The Joneses follows a family who does just that. The thing is, though, they aren't really a family. They are four separate employees who work within their age and gender to sell things fasionable to their crowd. There's Steve (David Duchovny), who spends the majority of his time golfing to sell sporting goods, Kate (Demi Moore), who talks up beauty products to her gal pals, Mick (Ben Hollingsworth), who does his best to sell video games and other toys to high school boys, and Jenn (Amber Heard), who, well, doesn't seem to do much at all.

She does, of course, but her character is so underdeveloped that you never really get a sense that she is doing anything other than exploring her promiscuity. If she's not crawling naked in bed with her unknowing "father," she's heading off to be the mistress to a married man on his private yacht. When things go wrong for her, you simply don't care.

But that's about as far as the negatives go in The Joneses. She may be benched for the majority of the movie, but that's because it spends most of its time with the other characters who are all dealing with their own issues. Mick isn't quite the person people think he is, Kate is job obsessed and won't allow herself to fall in love despite her obvious attraction to her fake husband and Steve is in inner turmoil over the falsity of his life. He pretends to be someone else to sell products, but in the process starts to lose his real self. He starts to want nothing more than to simply settle down and be with Kate in the real world rather than living behind this false façade.

It's an interesting dynamic because they are not a family, yet they still fall apart like a real family would. They have their good times, they have their bad, and it seems like nothing will be able to save them.

Then you have the underlying themes of commercialization and consumerism that drive the meaning of the movie home. The Joneses embody the walking billboards of America. They embody every person out there who walks around with the latest Nike shoes or Gucci handbag. They embody the celebrities and athletes who wear a particular brand because they are promised money in return. They even embody the young middle school boy who shows off his brand new handheld video game system to get his friends jealous, all of whom eventually shell out the money for one of their own.

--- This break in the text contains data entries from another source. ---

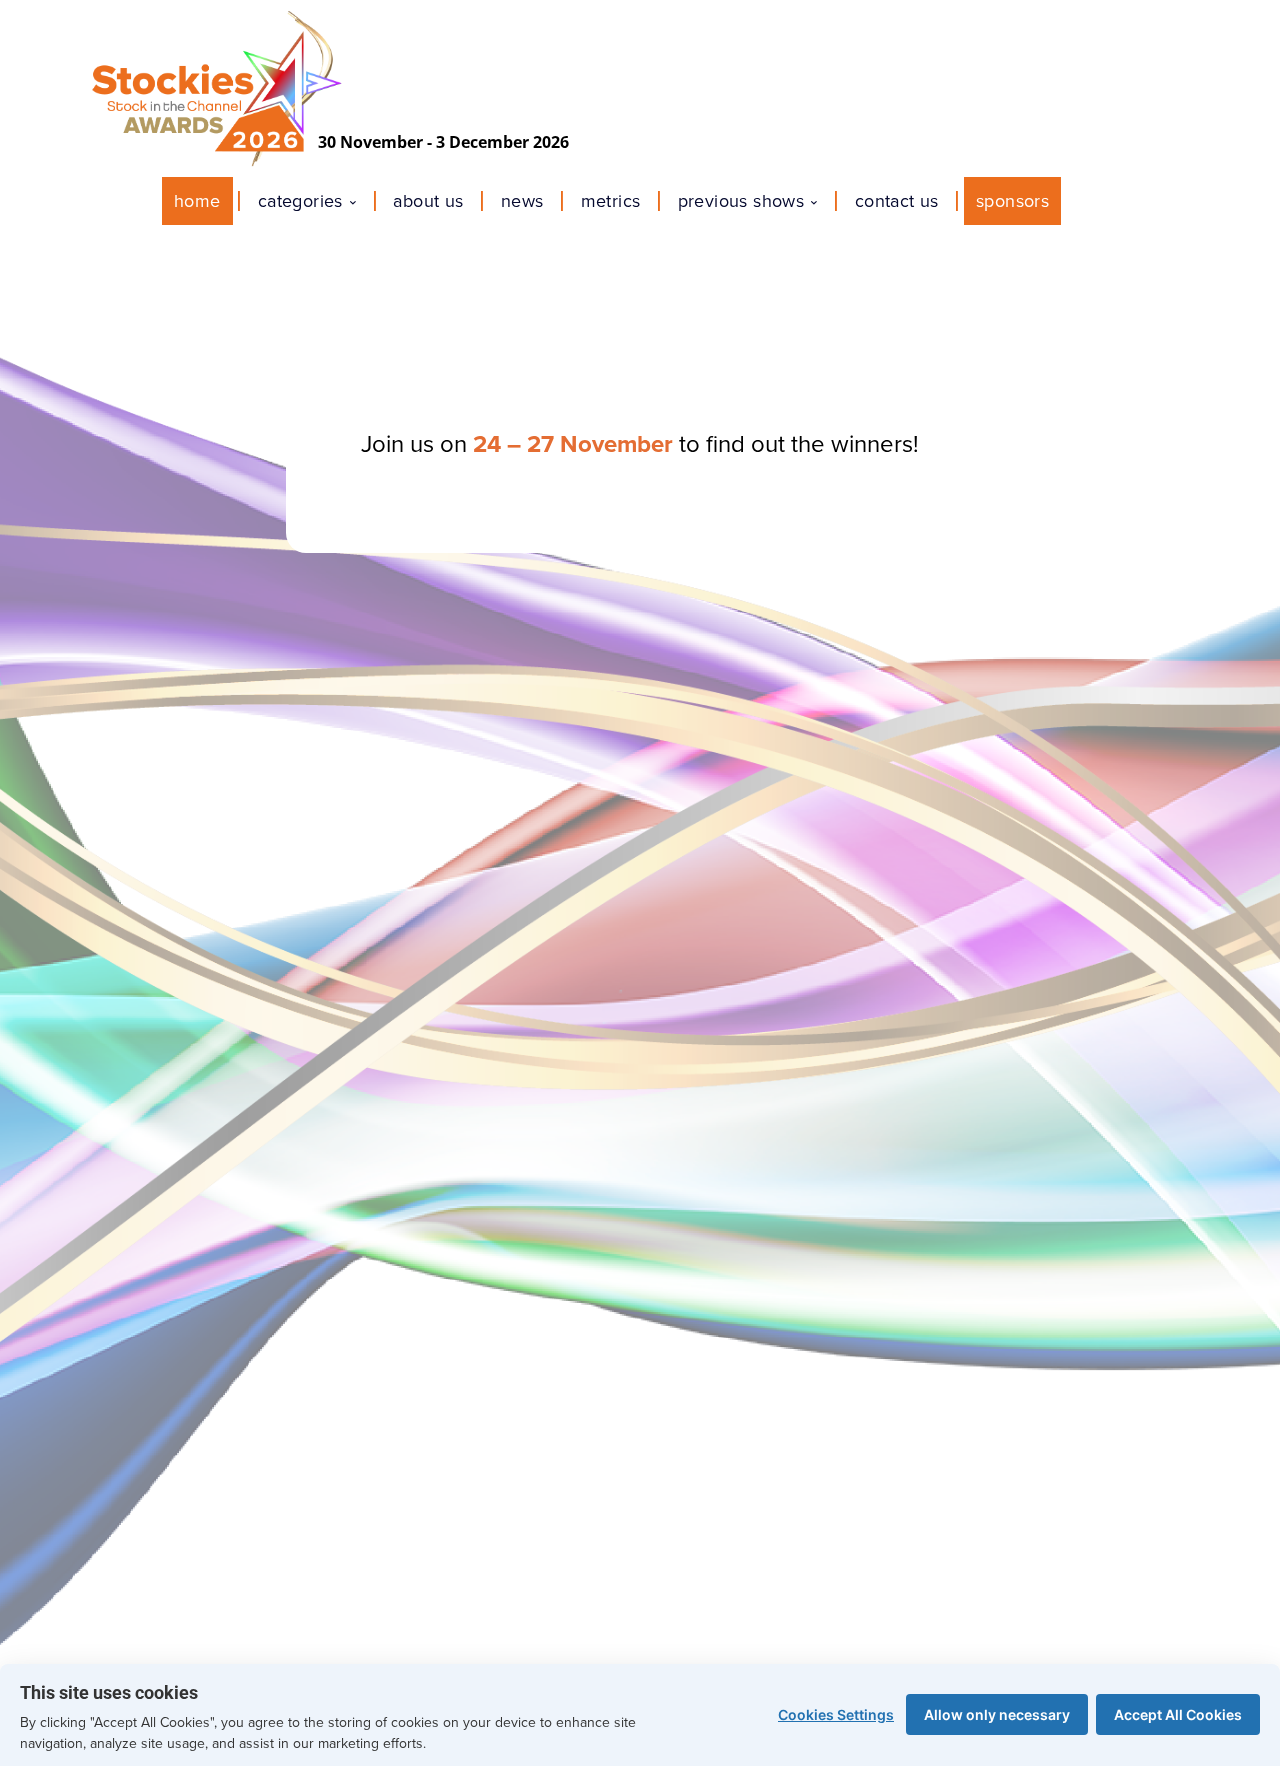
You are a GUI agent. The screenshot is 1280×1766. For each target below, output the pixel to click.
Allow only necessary (997, 1714)
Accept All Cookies (1178, 1714)
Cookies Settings (836, 1714)
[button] (1084, 200)
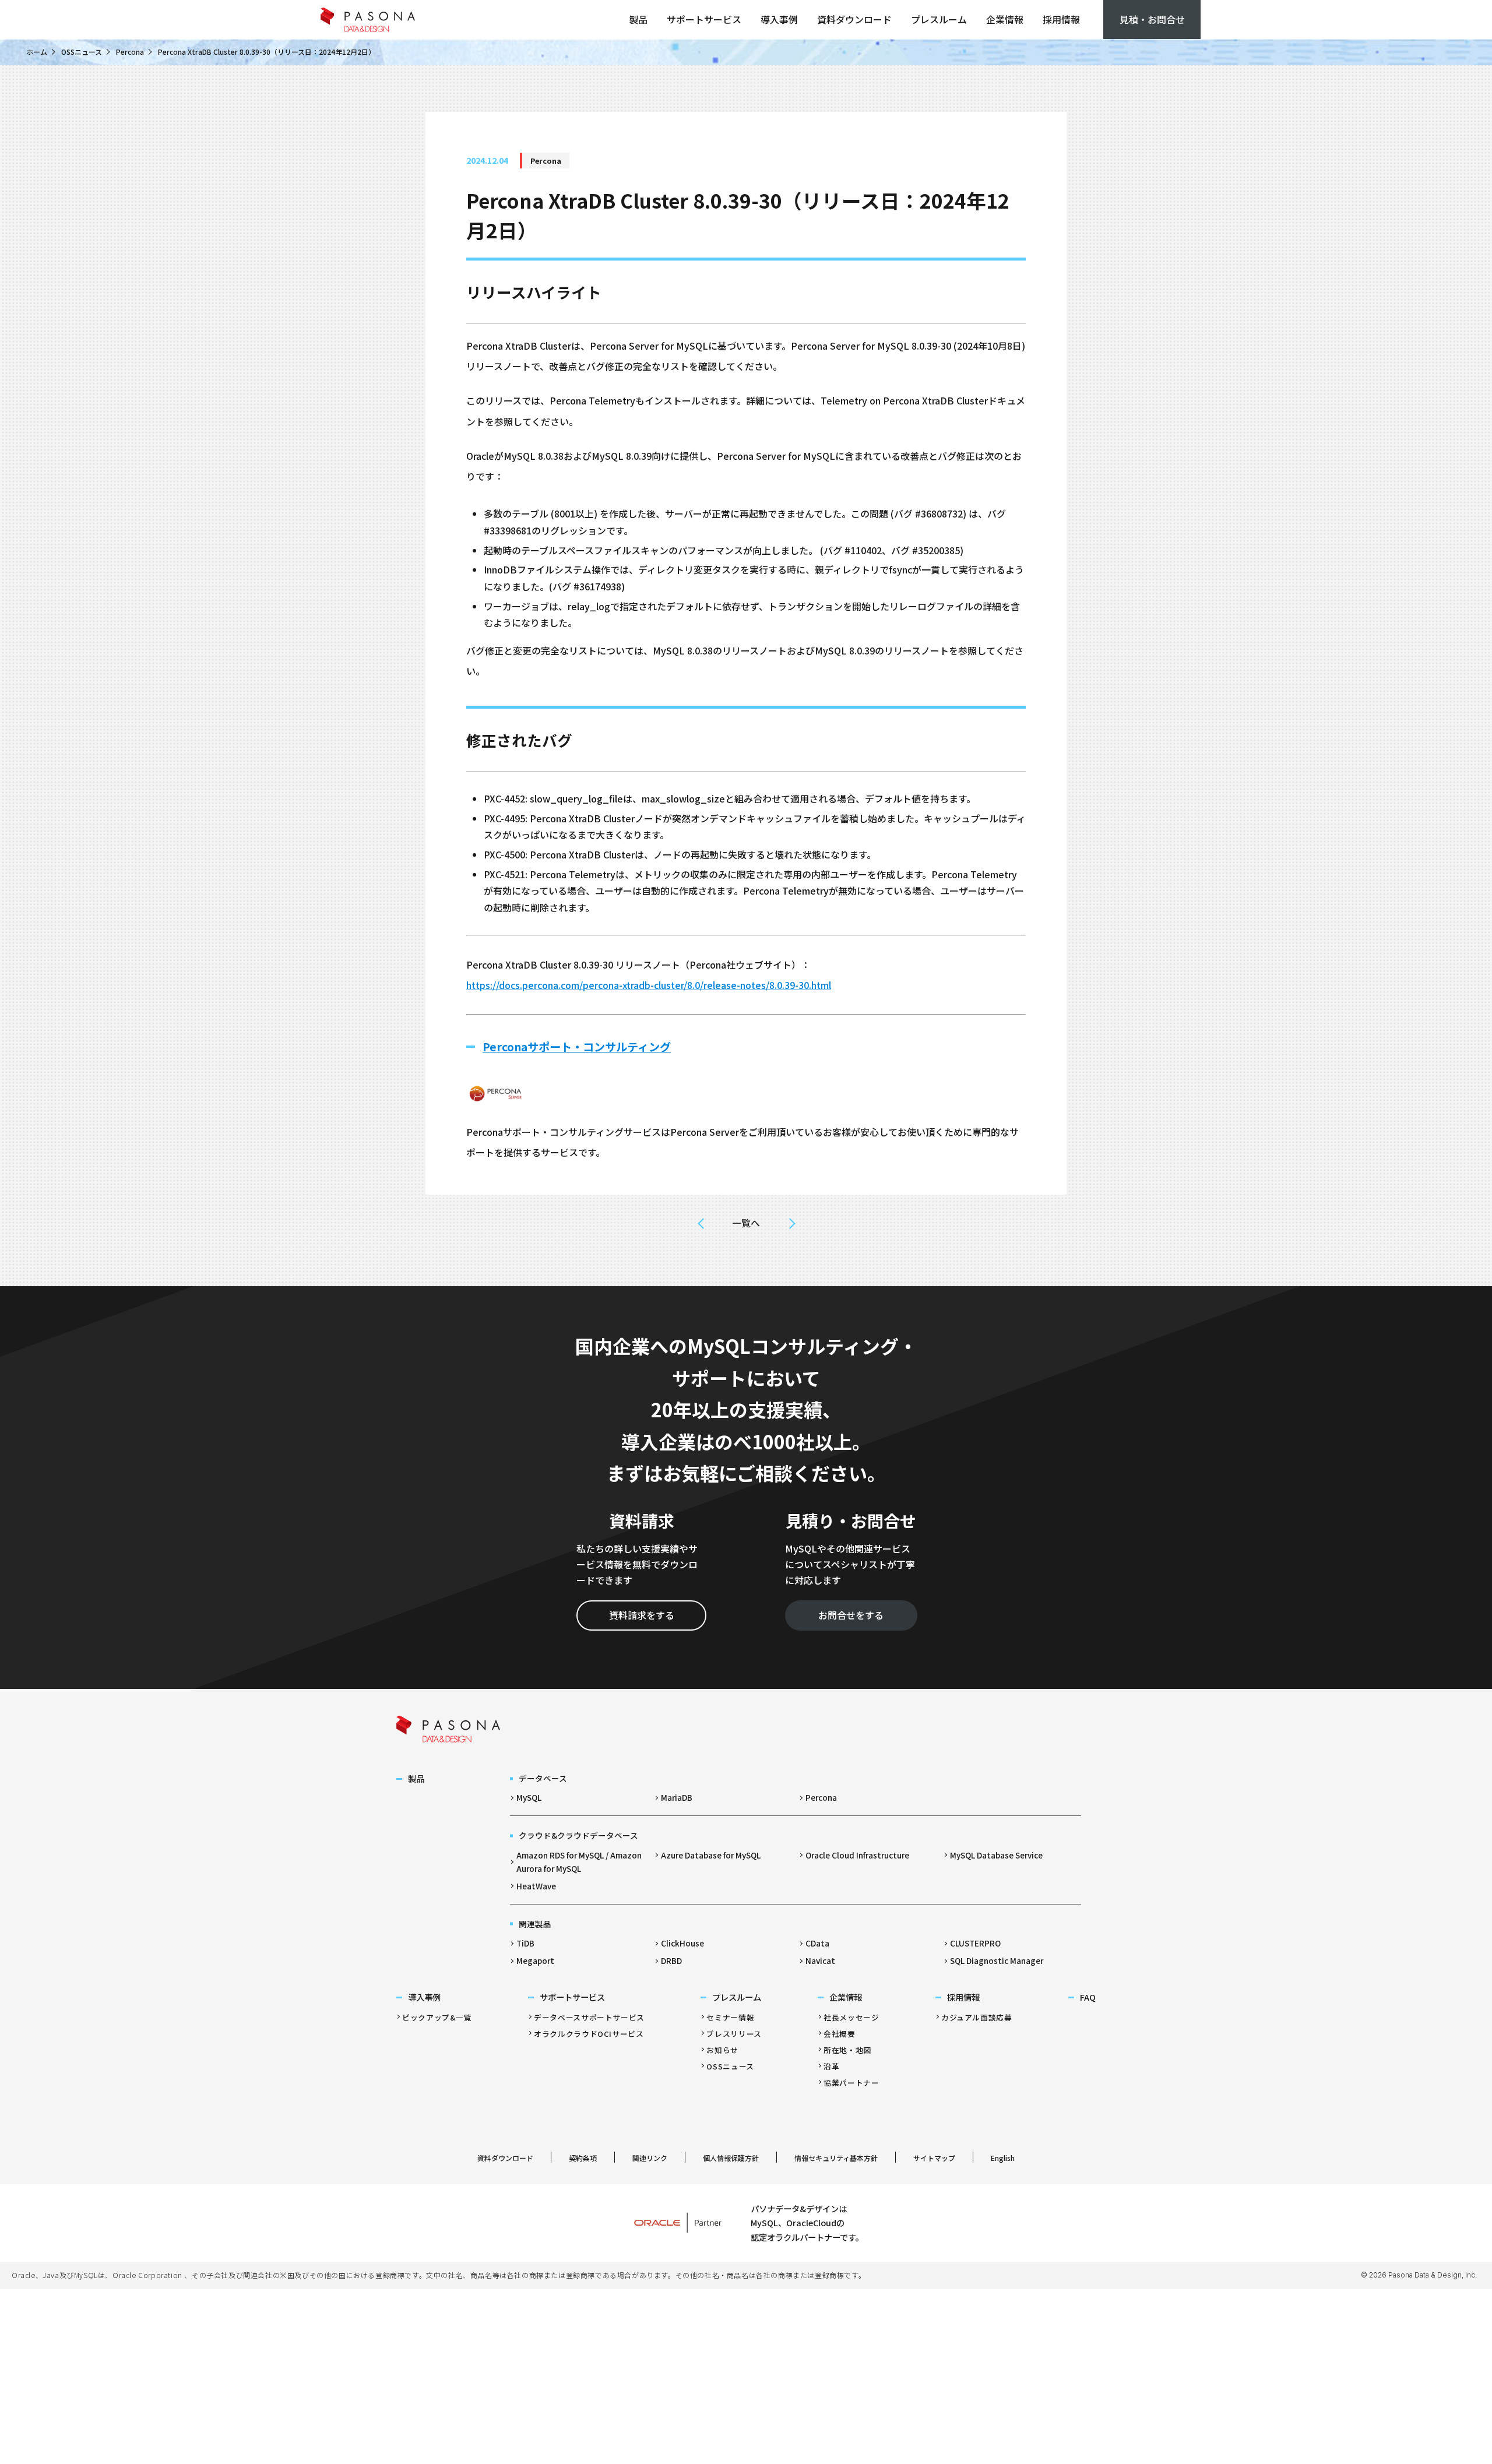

It may be a pretty outlandish concept to think that companies would pay good money for a fake family to live in a neighborhood simply to sell a handful of products to those people—that business philosophy would surely cost more than what they're taking in from it—but at the same time it gets you thinking. The Joneses neighbor is the perfect example of the American way of life in that he spends more than he can afford in order to keep up a false veil of stature amongst his peers. He, like many Americans, spends himself into debt and finds it difficult to crawl back out. The movie makes the case, in a fairly literal fashion, that our material objects are weighing us down. See the movie and you'll know exactly what I mean.

All of that is handled with style and assurance from first time writer and director Derrick Borte. His debut is a mighty one indeed and he tells this tale with a sense of authenticity, conveying drama perfectly while still interjecting some hearty laughs in the midst of things. This is a man who knows what he's doing and I expect great things from him in the future.

The Joneses is a film that will, sadly, go under the radar. Even I had no clue what it was before I sat down to watch it, but those who seek it out will find a sweet, funny, dramatic, meaningful and hard hitting story that will connect with everyone from the poorest of the poor to those so rich they blow their noses with 100 dollar bills. They may find different meanings, but that's the beauty of the film. There's so much here on the surface and under that many will walk out with conflicting analyses, yet none will be wrong. The Joneses is shaping up to be one of the best films of the year.